The local environment is crucial for shaping the identities of tissue-resident macrophages (Mϕs). When
hemorrhage occurs in damaged tissues,
hemoglobin induces differentiation of anti-inflammatory Mϕs with reparative function. Mucosal
bleeding is one of the pathological features of
inflammatory bowel diseases. However, the
heme-mediated mechanism modulating activation of intestinal innate immune cells remains poorly understood. Here, we show that
heme regulates gut homeostasis through induction of Spi-C in intestinal CX3CR1high Mϕs. Intestinal CX3CR1high Mϕs highly expressed Spi-C in a
heme-dependent manner, and myeloid lineage-specific Spic-deficient (Lyz2-cre; Spicflox/flox ) mice showed severe intestinal
inflammation with an increased number of Th17 cells during
dextran sodium sulfate-induced
colitis.

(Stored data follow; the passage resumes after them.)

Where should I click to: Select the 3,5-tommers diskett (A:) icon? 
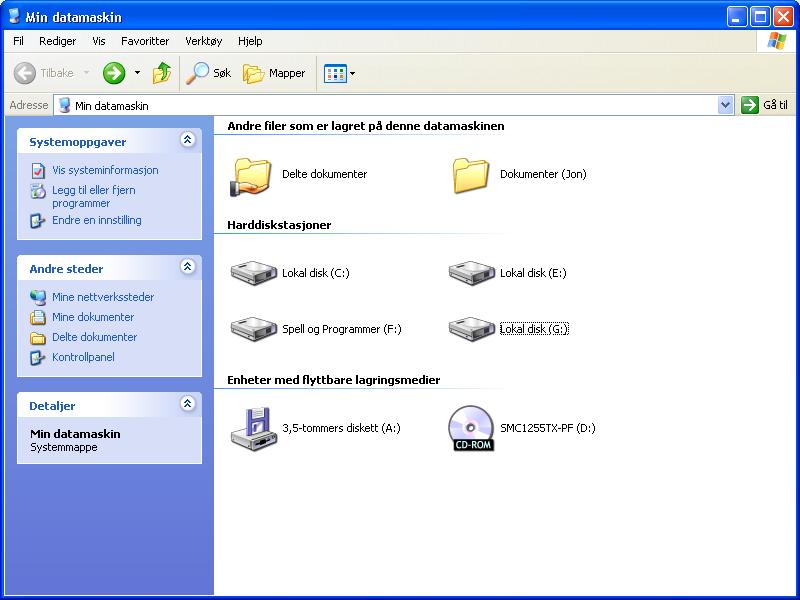(x=253, y=428)
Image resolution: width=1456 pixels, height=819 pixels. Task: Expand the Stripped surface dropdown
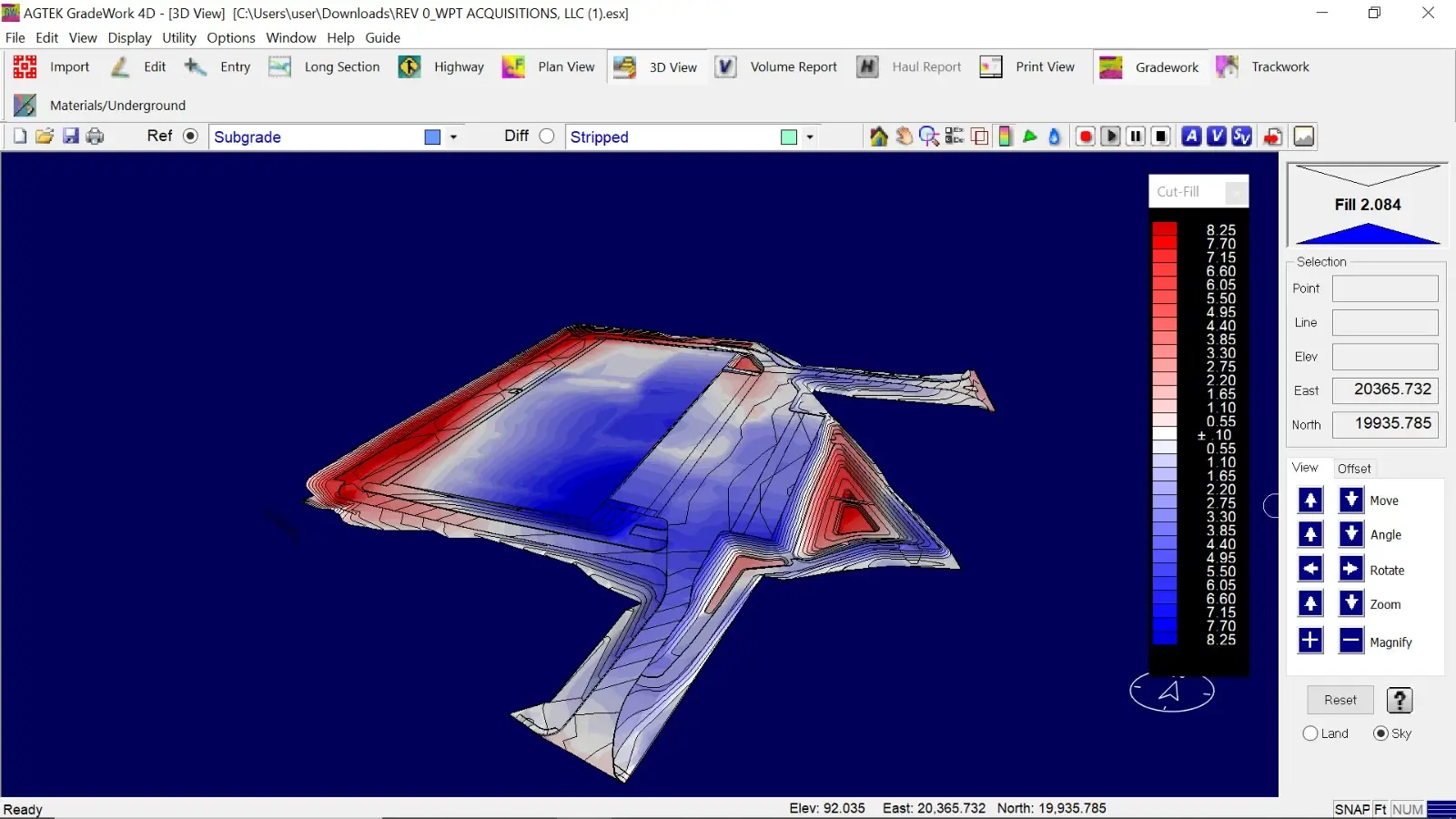810,137
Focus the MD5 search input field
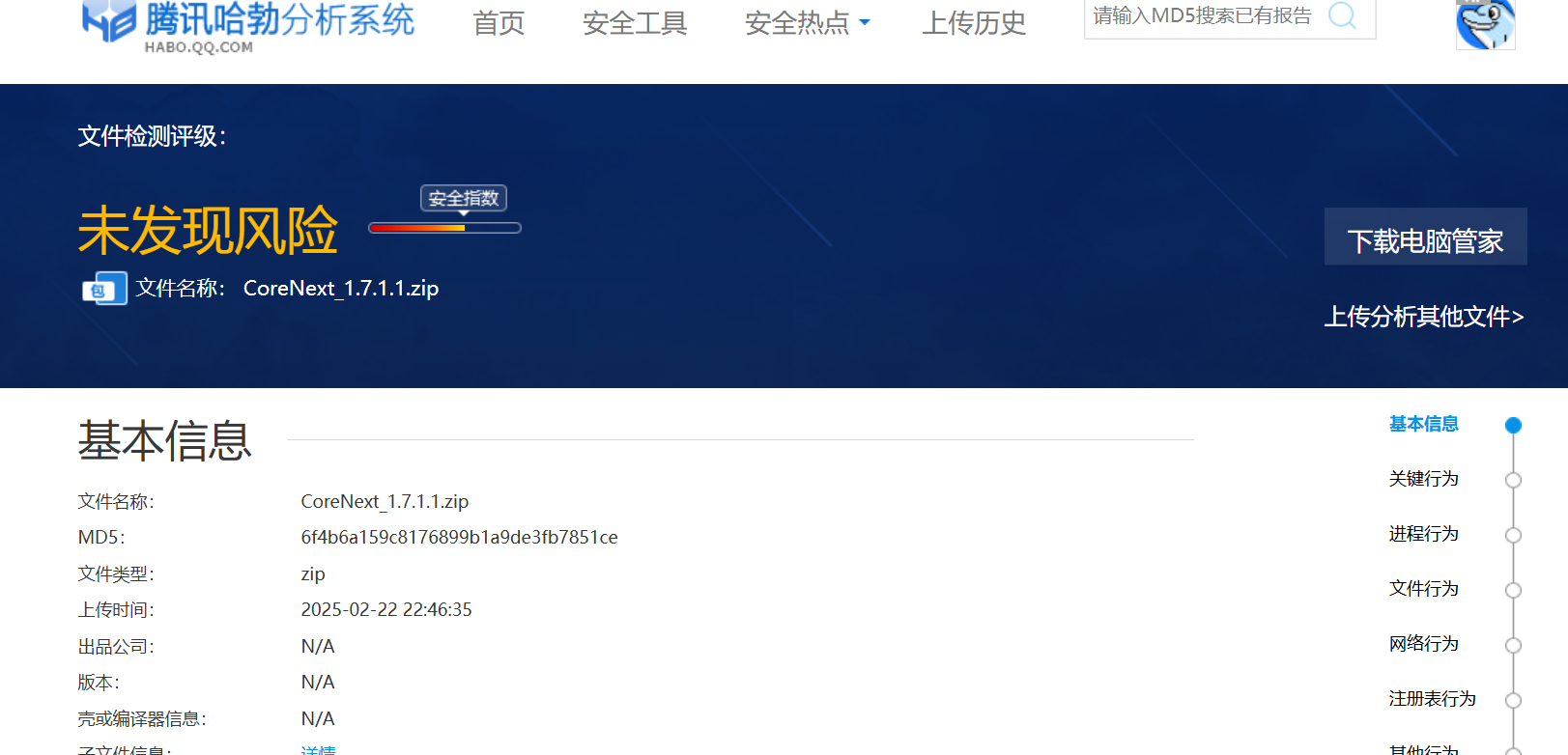1568x755 pixels. pos(1203,16)

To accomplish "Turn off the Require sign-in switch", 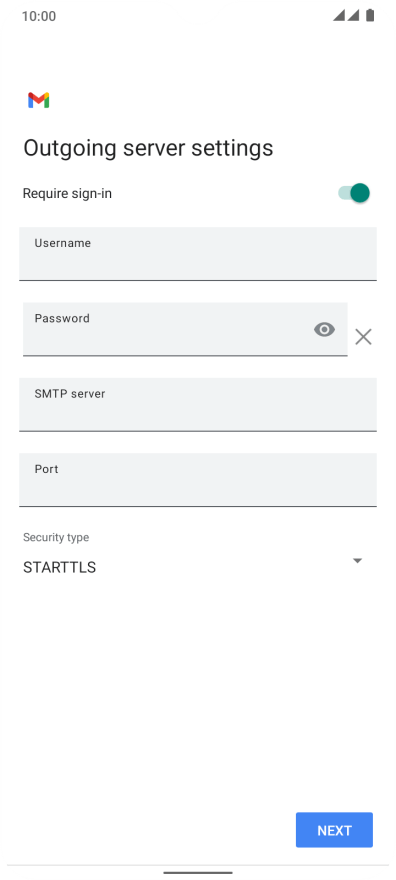I will click(x=354, y=193).
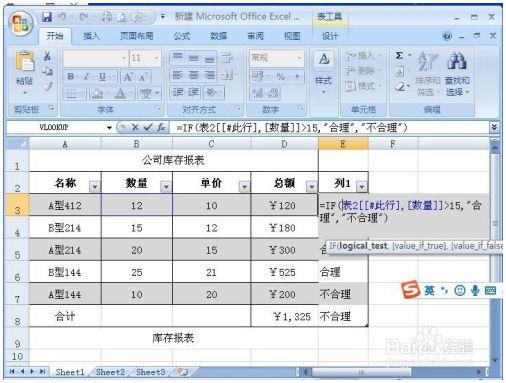Cut selection with scissors icon
Viewport: 506px width, 383px height.
[47, 56]
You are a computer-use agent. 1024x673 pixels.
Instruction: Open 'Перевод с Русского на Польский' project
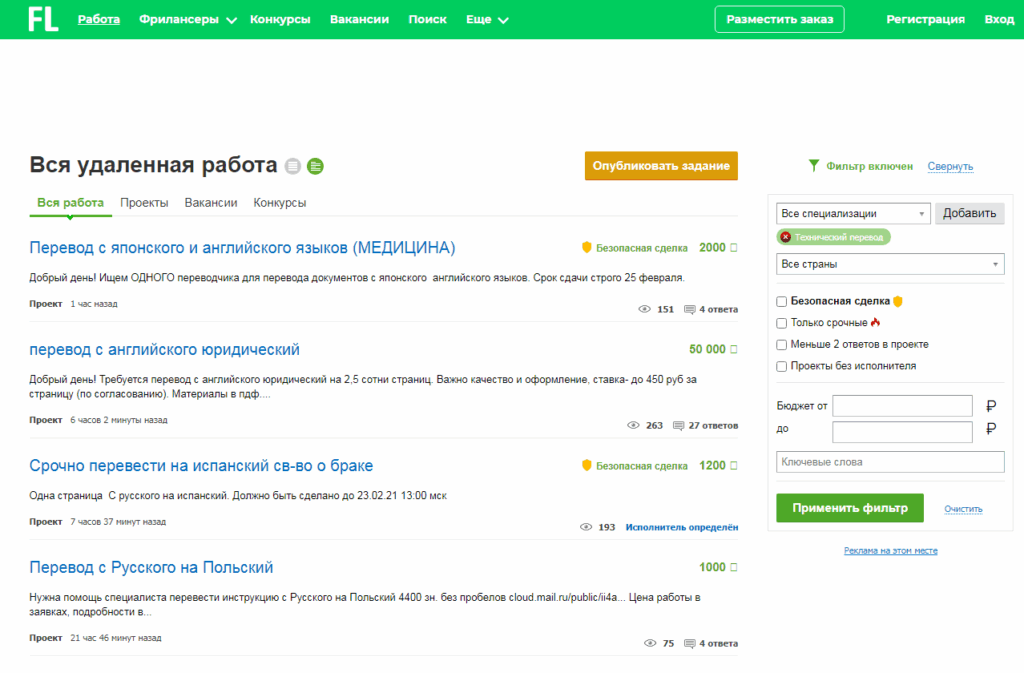tap(151, 567)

Spi-C down-regulated the expression of a subset of
Toll-like receptor (TLR)-inducible genes in intestinal CX3CR1high Mϕs to prevent
colitis. LPS-induced production of
IL-6 and IL-1α, but not
IL-10 and TNF-α, by large intestinal Mϕs from Lyz2-cre; Spicflox/flox mice was markedly enhanced. The interaction of Spi-C with IRF5 was linked to disruption of the IRF5-NF-κB p65 complex formation, thereby abrogating recruitment of IRF5 and NF-κB p65 to the
Il6 and Il1a promoters. Collectively, these results demonstrate that
heme-mediated Spi-C is a key molecule for the noninflammatory signature of intestinal Mϕs by suppressing the induction of a subset of TLR-inducible genes through binding to IRF5.